**WHAT TO DO:** Every line of the records that holds the word "name" should be copied out.

**DATA LISTING:**
┌──

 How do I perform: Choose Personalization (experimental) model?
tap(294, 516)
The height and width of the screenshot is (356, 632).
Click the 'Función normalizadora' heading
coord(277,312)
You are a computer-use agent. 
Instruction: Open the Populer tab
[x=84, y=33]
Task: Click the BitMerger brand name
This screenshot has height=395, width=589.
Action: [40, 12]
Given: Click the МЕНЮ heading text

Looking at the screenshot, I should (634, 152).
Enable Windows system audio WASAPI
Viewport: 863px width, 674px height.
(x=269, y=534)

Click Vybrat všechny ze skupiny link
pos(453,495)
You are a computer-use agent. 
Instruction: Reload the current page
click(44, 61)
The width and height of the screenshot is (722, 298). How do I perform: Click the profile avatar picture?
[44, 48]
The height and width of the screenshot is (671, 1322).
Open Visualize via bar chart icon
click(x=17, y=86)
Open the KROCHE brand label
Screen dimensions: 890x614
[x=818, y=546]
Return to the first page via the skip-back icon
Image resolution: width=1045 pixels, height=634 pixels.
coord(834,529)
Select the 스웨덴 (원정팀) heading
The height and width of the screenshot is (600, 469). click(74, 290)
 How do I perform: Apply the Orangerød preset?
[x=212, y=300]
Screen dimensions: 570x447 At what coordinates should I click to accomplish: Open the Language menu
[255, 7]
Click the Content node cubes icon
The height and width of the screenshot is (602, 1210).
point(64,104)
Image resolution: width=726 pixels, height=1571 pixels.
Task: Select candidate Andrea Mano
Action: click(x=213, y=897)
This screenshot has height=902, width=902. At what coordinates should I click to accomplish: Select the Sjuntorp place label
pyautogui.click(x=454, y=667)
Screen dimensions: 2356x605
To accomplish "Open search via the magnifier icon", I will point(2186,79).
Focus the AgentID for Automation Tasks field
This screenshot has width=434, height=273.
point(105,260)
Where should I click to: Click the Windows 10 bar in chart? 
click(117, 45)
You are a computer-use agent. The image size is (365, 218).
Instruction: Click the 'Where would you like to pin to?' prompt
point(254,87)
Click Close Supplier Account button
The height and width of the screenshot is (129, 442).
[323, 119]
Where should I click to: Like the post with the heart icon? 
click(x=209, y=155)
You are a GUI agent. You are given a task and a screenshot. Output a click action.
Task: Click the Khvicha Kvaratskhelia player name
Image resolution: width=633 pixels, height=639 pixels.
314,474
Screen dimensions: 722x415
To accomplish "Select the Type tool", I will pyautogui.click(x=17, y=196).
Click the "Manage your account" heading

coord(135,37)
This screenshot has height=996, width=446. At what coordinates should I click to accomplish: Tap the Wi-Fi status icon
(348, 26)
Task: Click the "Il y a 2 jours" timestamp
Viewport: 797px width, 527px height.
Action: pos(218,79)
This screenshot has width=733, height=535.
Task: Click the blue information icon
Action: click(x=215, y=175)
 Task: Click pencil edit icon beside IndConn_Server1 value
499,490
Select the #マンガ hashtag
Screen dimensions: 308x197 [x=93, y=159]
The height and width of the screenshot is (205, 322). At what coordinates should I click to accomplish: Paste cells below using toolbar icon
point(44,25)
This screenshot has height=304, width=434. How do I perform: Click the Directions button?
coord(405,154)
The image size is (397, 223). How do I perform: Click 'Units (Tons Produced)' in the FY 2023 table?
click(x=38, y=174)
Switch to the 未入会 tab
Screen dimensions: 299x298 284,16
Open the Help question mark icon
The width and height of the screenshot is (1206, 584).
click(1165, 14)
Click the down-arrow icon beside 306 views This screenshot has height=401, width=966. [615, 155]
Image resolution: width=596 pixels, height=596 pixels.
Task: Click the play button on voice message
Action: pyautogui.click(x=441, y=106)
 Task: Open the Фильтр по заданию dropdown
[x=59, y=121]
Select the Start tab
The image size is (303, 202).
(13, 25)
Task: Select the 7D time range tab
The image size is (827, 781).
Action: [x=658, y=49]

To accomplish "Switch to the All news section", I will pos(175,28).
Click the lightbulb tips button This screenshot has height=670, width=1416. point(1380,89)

└──

**TASK ANSWER:**
Task: Click the BitMerger brand name
Task: Click the Khvicha Kvaratskhelia player name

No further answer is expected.